I have a problem of my equalizer(Behringer DEQ1024). When I turn it on, I can hear some hissing sound in my system. Is this normal? Now, I just use the gate function in this EQ for temporary remove it. Everyone can give me some advice.


----------



## tonyvdb

Hiss is a result of either a noisy signal or boosting the gain on the higher frequencies of the EQ. Behringer is not known for there high quality signal path although not bad for the money they tend to be a little noisy. There are many other options for EQs that will give you a cleaner signal even used gear from ebay can be a great option. Yamaha makes some great 1/3 octave (31band) EQs that are excellent.

By the way Welcome to the Shack!


----------



## stephentse

Thanks for your advice


----------



## PepAX7

I would try re-initializing the unit. There is probably a sequence to do this... usually holding down a few front panel keys while you power the unit on. Check your manual.

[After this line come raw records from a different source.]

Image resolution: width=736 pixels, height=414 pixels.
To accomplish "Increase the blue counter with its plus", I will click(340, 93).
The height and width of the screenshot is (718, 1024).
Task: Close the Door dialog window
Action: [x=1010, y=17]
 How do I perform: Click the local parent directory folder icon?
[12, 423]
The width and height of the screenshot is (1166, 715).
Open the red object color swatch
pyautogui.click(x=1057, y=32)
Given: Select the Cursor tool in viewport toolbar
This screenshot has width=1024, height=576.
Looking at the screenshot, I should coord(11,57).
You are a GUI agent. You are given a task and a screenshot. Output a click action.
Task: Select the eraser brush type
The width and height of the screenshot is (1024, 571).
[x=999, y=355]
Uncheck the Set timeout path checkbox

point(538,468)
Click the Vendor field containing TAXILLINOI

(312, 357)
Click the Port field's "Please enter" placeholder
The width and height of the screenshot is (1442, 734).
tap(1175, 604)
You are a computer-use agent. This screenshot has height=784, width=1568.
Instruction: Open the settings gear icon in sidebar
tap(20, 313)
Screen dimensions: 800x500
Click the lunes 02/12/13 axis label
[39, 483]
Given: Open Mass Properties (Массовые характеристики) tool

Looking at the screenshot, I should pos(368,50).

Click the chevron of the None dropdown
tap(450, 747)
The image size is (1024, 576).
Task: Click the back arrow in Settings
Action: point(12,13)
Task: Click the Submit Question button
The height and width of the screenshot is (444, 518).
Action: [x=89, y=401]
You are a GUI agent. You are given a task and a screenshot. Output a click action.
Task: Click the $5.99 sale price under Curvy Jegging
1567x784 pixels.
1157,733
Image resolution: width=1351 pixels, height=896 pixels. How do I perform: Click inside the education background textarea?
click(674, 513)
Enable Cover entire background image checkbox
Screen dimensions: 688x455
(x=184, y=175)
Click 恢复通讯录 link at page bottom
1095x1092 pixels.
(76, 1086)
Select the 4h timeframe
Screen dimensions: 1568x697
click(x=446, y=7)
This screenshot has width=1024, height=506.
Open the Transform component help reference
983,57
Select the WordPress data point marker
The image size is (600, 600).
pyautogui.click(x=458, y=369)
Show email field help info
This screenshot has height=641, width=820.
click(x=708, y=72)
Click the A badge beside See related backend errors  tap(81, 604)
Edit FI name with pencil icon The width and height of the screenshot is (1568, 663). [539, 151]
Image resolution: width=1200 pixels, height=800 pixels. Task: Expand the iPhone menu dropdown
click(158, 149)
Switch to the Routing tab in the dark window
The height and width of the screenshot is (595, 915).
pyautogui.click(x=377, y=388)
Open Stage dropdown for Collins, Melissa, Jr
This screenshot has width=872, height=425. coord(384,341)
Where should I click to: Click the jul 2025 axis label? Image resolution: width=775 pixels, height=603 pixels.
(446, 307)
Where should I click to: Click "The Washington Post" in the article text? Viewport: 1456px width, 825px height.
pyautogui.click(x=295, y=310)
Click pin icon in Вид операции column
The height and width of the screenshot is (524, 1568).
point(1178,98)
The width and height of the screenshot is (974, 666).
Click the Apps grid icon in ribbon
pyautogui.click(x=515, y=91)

This will set all filters/parameters to their nominal value and should bring the unit to factory default. If the hiss still persists, then take the unit out of the loop to be sure it's the problem. If the hiss is gone, not sure what to tell you.

Behringer used to have reliability problems with their components back in the day. I've heard they've made big improvements since they built their mfg. plant in China.

I've been hot-rodding a FBQ24/96 and it does not hiss.. in fact... it's pretty clean for the money!

Hope this helps ya...

Pep


----------



## stephentse

Thanks for your suggestion. It works.
Thank you.

Stephen:


----------



## tonyvdb

Now you will need to re EQ your system or you may find that you will have some feedback issues particularly with lapel mic's and condenser mic's. Try to stay away from boosting the highs above 8K.


----------